The re-radiation of signals at the harmonics of the transmitted frequency is due to the harmonic characteristics of the target nonlinear devices. Different types of electronic devices have distinctive harmonic characteristics, whereas similar types of devices have similar harmonic characteristics. These unique characteristics of electronic devices are essential to devising descriptive features in order to classify them. Thus, exploiting the harmonics of re-radiated signals enables us to classify various electronic circuits.
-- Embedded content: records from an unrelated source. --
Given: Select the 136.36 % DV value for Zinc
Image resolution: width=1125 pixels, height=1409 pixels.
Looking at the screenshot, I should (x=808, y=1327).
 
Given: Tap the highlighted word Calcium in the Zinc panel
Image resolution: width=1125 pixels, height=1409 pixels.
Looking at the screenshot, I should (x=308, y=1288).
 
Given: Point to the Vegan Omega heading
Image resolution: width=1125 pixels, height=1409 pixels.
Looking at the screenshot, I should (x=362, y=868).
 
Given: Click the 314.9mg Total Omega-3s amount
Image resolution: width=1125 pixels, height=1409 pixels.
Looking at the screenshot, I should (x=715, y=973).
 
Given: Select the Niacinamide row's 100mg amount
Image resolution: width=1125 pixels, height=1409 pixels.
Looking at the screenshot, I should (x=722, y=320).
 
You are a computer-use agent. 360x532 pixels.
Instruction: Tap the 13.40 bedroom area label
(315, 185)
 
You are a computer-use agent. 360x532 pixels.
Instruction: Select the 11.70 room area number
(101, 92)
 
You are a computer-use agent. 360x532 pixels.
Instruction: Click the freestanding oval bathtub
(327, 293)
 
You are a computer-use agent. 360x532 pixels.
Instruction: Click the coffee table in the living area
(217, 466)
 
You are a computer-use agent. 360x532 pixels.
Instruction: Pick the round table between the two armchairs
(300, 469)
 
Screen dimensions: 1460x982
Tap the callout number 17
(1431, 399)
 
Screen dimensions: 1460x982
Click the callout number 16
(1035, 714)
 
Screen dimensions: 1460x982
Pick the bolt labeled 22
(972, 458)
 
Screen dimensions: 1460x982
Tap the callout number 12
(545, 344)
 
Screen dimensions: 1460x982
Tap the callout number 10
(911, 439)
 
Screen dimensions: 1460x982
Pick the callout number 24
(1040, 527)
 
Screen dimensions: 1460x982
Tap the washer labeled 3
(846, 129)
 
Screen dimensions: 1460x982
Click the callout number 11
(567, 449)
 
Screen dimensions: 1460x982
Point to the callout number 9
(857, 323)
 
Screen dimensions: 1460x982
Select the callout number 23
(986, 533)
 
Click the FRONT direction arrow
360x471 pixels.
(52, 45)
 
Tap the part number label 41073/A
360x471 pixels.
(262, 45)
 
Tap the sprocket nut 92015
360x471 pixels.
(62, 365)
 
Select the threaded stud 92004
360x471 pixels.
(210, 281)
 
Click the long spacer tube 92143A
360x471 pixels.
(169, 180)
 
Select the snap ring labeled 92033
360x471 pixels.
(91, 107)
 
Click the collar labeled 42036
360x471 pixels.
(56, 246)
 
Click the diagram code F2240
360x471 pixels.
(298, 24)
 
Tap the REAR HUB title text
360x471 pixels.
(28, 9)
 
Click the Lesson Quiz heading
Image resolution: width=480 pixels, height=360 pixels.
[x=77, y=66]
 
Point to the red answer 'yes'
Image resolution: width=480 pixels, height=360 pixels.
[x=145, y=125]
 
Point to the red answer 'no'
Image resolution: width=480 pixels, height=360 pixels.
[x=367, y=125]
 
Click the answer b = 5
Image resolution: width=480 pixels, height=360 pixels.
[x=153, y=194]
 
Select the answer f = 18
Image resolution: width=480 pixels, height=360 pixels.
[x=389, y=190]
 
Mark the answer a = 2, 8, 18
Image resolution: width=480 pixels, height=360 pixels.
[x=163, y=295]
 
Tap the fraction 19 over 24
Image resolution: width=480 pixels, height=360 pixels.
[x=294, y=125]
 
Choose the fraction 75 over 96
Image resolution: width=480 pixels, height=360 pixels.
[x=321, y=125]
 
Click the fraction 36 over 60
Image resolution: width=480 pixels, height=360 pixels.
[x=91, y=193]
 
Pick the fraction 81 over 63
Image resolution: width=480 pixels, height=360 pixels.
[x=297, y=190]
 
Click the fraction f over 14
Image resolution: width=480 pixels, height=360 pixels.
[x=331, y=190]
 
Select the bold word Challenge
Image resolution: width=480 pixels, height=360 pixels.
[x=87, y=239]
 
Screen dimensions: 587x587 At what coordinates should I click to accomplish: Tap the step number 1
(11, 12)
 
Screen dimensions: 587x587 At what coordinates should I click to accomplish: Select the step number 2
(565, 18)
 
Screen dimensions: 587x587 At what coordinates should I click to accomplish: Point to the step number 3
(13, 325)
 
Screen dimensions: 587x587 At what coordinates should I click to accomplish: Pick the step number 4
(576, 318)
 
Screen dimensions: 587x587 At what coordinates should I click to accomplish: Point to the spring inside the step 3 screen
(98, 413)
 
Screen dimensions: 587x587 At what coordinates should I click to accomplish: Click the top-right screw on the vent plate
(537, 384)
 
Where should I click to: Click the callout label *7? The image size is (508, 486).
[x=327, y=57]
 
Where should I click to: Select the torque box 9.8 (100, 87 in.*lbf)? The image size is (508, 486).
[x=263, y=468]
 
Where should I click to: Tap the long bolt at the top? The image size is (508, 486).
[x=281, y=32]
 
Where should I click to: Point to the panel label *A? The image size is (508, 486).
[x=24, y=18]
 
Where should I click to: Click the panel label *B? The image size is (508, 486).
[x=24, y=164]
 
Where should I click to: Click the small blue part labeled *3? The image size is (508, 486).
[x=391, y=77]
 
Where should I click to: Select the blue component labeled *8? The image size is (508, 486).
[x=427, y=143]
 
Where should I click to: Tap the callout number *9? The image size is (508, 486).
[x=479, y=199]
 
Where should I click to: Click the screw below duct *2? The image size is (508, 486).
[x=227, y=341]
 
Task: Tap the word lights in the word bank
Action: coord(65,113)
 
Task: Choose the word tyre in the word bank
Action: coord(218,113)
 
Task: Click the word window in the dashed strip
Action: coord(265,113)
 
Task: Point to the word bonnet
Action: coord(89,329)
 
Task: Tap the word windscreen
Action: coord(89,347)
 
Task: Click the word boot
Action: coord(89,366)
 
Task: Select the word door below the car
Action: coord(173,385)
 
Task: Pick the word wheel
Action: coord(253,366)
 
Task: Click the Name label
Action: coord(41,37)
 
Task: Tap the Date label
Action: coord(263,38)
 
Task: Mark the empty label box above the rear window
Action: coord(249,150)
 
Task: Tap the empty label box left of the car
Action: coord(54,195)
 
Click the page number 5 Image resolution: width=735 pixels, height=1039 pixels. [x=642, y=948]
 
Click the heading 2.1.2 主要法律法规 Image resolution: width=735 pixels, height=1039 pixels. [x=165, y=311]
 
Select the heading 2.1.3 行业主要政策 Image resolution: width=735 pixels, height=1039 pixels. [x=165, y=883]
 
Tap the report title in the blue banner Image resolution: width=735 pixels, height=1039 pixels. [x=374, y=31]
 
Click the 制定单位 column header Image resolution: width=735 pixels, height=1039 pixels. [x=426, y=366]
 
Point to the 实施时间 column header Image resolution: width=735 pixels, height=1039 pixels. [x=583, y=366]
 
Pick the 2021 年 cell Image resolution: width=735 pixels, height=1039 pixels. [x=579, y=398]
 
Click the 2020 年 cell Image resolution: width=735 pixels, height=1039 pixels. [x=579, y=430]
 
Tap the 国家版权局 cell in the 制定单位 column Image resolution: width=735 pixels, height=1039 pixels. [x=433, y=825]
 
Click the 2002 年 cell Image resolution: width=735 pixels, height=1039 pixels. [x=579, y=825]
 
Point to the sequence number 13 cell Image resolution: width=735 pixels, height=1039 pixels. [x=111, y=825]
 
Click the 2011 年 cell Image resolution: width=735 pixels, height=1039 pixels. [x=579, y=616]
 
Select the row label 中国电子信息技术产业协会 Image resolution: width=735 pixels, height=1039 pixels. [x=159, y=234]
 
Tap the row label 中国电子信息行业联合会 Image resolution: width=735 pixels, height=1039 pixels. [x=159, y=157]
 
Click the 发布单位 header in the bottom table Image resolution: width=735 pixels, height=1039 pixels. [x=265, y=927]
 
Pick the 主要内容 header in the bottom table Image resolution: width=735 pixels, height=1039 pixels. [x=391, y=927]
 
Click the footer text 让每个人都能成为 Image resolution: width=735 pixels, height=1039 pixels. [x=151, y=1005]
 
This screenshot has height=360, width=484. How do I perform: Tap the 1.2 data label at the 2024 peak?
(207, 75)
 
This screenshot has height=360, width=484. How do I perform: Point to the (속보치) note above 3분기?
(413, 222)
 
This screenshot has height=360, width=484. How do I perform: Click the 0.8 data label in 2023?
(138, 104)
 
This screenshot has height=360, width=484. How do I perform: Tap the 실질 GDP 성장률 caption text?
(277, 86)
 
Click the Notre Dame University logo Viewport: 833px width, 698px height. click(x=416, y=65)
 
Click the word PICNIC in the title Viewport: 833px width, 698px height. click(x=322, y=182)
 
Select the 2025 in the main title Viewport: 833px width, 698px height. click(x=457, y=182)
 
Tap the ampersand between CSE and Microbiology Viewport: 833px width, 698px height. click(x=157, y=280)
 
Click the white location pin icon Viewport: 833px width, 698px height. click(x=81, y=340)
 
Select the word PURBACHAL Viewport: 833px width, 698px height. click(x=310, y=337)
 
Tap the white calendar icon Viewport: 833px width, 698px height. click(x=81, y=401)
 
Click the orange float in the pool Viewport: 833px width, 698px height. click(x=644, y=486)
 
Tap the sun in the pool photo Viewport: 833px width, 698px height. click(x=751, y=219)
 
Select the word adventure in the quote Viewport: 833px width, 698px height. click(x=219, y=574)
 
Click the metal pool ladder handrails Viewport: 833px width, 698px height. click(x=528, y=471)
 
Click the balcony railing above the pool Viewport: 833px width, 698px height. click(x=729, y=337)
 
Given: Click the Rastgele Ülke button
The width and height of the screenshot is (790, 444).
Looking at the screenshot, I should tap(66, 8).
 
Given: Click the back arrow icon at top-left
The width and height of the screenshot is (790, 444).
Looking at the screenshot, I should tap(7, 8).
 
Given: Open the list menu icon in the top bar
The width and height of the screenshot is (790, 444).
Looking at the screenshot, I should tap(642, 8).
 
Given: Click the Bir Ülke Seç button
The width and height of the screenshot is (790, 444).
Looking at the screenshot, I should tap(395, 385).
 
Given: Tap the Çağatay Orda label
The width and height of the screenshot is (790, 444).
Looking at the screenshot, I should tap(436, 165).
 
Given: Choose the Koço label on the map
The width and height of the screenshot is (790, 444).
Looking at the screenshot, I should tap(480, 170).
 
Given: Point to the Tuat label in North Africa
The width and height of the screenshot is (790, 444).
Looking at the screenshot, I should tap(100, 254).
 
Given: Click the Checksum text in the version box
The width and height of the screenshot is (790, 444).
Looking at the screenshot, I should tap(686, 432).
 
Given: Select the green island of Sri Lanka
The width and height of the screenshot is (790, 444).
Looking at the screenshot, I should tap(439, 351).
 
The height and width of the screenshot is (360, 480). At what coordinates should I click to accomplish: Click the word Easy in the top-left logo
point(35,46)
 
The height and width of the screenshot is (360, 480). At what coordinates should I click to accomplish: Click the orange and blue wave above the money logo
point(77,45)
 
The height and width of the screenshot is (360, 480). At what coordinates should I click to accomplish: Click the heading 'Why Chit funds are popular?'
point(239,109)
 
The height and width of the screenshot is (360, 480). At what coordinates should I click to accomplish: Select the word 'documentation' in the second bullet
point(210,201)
3. Features Used for Target Classification

The harmonic characteristics of the ECUTs were gathered by transmitting frequency-swept signals with a constant power to each of the electronic circuits under test. The received powers at the first three harmonic frequencies were then utilized to devise statistical and Fourier features in order to classify the devices.

3.1. Statistical Features

Statistical features are one of the feature sets exploited to classify electronic circuits under test. The statistical features utilized in this study were the variance, skewness, and kurtosis of the received power curves shown in Figure 3, Figure 4 and Figure 5. These features describe the shape of the distribution of power curves and provide distinctive properties to classify various electronic circuits. Each of the received power curves at the first, second, and third harmonics, provided in Figure 3, Figure 4 and Figure 5, is represented with a data vector $\mathbf{x}=\left[x_1,x_2,\dots ,x_M\right]$, where M is the last frequency value within the predetermined transmitted frequency range. Here, $x_1$ indicates the first output power value corresponding to the first frequency value within range, $x_2$ shows the second output power corresponding to the second frequency transmitted within range, etc.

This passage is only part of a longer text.